Welcome to February.
Three more months until the warmth comes, the crocuses sprout, snow stops.
The first part of this season was like an open winter, as my father used to call it.
Not much snow, fairly reasonable temperatures, easy maneuvering. The fields looked wide open.
We thought we’d slip through January unscathed, but then the snow came and with it, the wretched ice.
I know enough about ice mishaps to start wearing crampons or cleats, those stretchy, rubber contraptions with spikes that you clap onto the bottom of your shoes or boots to keep from slipping and falling.
We had two old pairs, one missing a couple of spikes and the other so small that I nearly wrenched my shoulder trying to force them onto my husband Phil’s shoes. Time to buy new ones.
The stores we visited had sold out already, so I ordered online. Those crampons are a godsend, and one I wish I’d known about some 30 years ago. Injuries on ice happen so quickly you don’t have time to think or prepare.
I was visiting my parents one winter night in Skowhegan in the early 1990s and their driveway was a sheet of ice. I left their house around 9 p.m., my pocketbook strapped across one shoulder, a leather case over the other, and carrying a bag in my right hand.
Wearing knee-high, black, leather dress boots with no treads, I traversed the ice without a thought when suddenly, I was on the ground, unable to move.
I tried turning this way, that way, tried to get up. No dice. Each time, I experienced searing pain.

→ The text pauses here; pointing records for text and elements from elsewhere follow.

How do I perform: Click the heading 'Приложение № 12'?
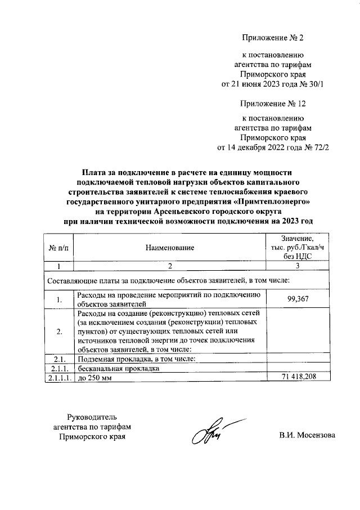click(273, 104)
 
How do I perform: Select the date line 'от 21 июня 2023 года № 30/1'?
click(273, 84)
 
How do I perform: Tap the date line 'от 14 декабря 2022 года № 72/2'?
click(273, 149)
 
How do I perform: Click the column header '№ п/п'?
click(58, 248)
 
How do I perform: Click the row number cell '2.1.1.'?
click(58, 369)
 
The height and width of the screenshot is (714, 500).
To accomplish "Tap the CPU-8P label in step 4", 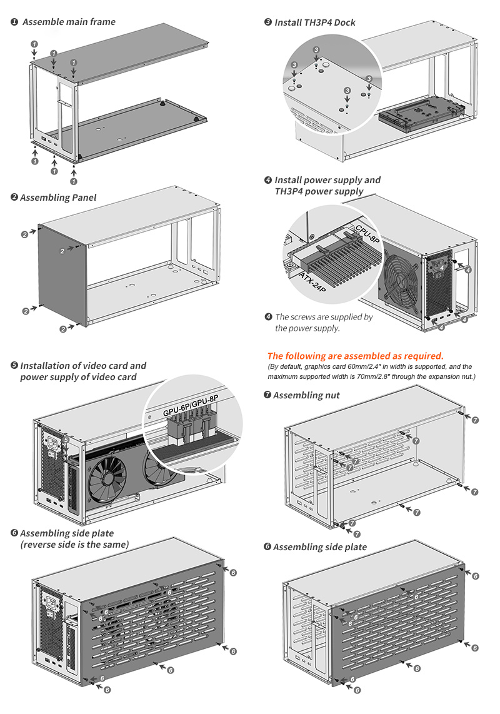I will (368, 233).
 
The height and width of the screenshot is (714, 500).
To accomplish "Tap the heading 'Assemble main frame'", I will (69, 22).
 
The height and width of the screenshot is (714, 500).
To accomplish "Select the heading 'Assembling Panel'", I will (58, 198).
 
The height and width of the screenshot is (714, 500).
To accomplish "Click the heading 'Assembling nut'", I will (306, 395).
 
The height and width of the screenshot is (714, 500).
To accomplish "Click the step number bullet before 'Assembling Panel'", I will (14, 198).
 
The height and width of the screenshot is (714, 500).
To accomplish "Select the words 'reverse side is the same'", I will (74, 545).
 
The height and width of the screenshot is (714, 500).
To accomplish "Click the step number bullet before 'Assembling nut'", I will (268, 395).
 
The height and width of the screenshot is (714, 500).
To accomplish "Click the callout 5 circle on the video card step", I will (66, 440).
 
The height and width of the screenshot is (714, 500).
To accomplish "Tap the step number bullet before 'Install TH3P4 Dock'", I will (268, 23).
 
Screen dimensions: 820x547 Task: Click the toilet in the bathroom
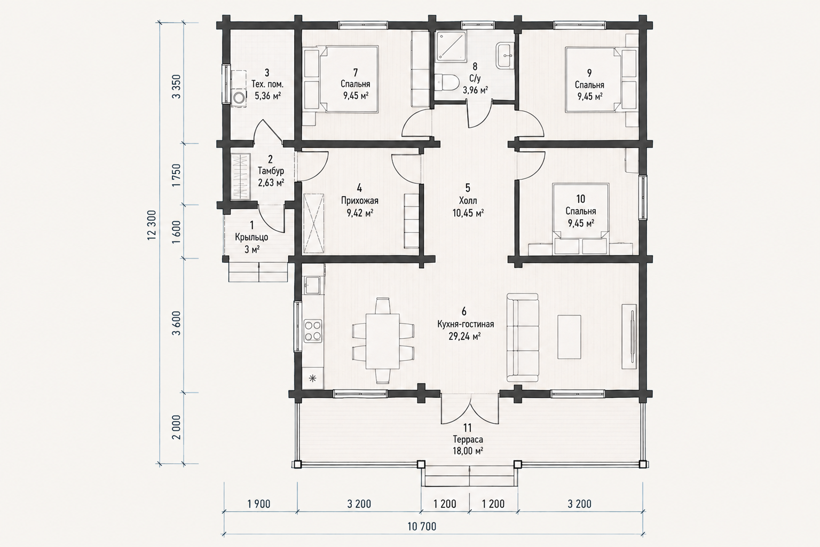(x=447, y=82)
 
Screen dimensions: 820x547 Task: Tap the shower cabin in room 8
(x=451, y=46)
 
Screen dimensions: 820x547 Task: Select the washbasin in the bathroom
(x=504, y=56)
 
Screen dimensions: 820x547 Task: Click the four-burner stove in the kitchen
(x=313, y=331)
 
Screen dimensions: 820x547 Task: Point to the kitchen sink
(x=313, y=285)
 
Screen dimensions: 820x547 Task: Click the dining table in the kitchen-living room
(x=383, y=341)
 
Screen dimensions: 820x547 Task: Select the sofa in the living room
(x=523, y=338)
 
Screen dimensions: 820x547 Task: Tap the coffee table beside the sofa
(x=569, y=337)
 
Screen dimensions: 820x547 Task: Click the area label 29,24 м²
(x=464, y=337)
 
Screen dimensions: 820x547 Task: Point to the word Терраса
(x=468, y=439)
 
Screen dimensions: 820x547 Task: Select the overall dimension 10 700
(x=422, y=527)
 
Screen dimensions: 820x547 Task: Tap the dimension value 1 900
(x=259, y=504)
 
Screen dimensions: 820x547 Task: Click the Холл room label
(x=468, y=200)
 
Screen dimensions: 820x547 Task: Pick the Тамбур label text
(x=271, y=171)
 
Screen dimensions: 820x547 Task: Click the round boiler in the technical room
(x=239, y=98)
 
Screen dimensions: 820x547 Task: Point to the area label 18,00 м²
(x=468, y=451)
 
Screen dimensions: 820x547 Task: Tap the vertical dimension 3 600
(x=176, y=323)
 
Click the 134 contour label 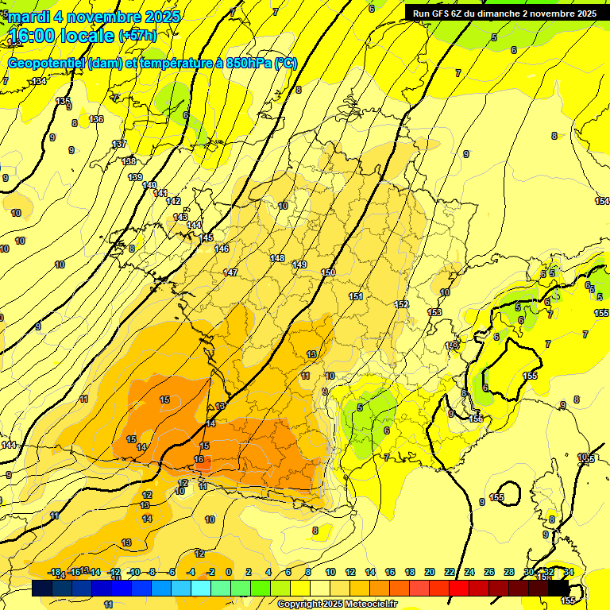(39, 82)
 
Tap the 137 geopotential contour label (119, 144)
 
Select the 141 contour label (160, 193)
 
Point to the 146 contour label (222, 249)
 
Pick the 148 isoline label (277, 258)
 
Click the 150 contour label (328, 272)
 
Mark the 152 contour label (401, 304)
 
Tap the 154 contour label (602, 201)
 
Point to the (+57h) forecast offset (137, 36)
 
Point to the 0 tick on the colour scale (229, 572)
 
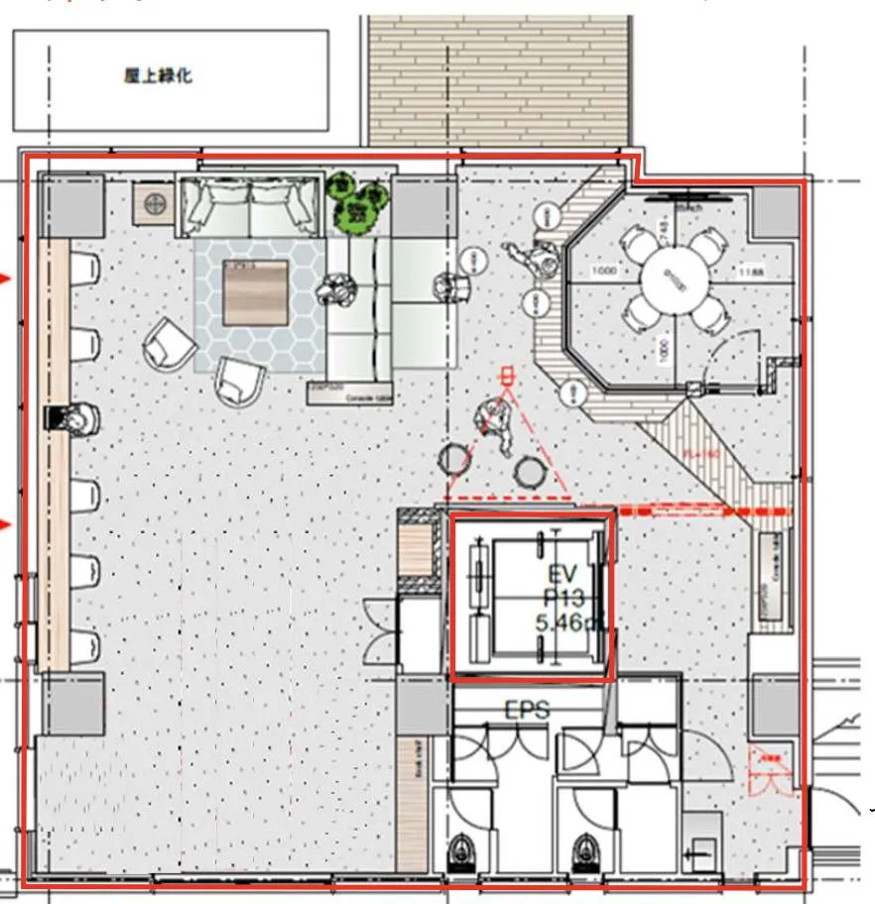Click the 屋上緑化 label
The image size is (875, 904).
[158, 77]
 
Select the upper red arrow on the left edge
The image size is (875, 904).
[6, 279]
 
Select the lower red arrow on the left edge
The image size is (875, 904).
[6, 524]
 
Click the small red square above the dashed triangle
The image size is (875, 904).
[508, 376]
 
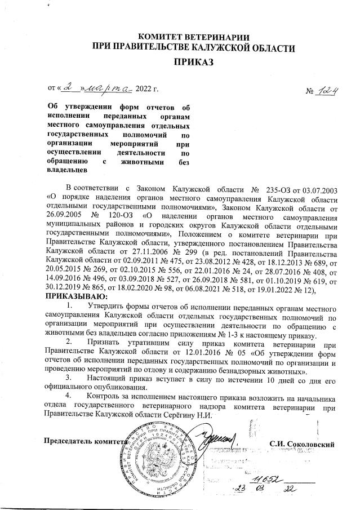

I yelled, praying my folks would hear but knowing they wouldn’t, as their television was at top volume. I had gotten myself into a good pickle.
The nearest house was my brother’s, situated a few hundred feet to the northeast.
I shrieked and yelped, but the only answer I got was from his dog, who barked at every calling. I finally heard my brother’s voice, scolding the dog for what he thought was an overactive penchant for barking at wild animals.
Eventually he heard my calls for help and came rushing through the dark, across the snow and ice, to discover me lying there, cold, immobile and wincing in pain.
Unable to help me up, he called for an ambulance and I was taken to the hospital where the X-ray machine wasn’t working so they used a mobile one. The doctor said I had a bruised pelvic bone and recommended I go home and rest. Getting off the examining table was excruciatingly painful and while they gave me crutches, I could barely make it to and into the car.
Unable to sleep that night I thought, if this how a bruised pelvis feels, I wonder what a broken one is like.
Around 7 the next morning, an emergency room doctor called, apologizing profusely, saying a reexamined X-ray showed I had a cracked pelvic bone.
I lay in bed a few days after that, got around with a walker for a while and then graduated to crutches and finally, a cane. It was a slow recovery.
Which is all to say, don’t be too confident and leave home in this weather without proper foot gear. It can mean the difference between a safe trek to the mailbox and a painful trip to the hospital.
Bumps, bruises, broken bones and brain injuries are no fun and can occur in the blink of an eye.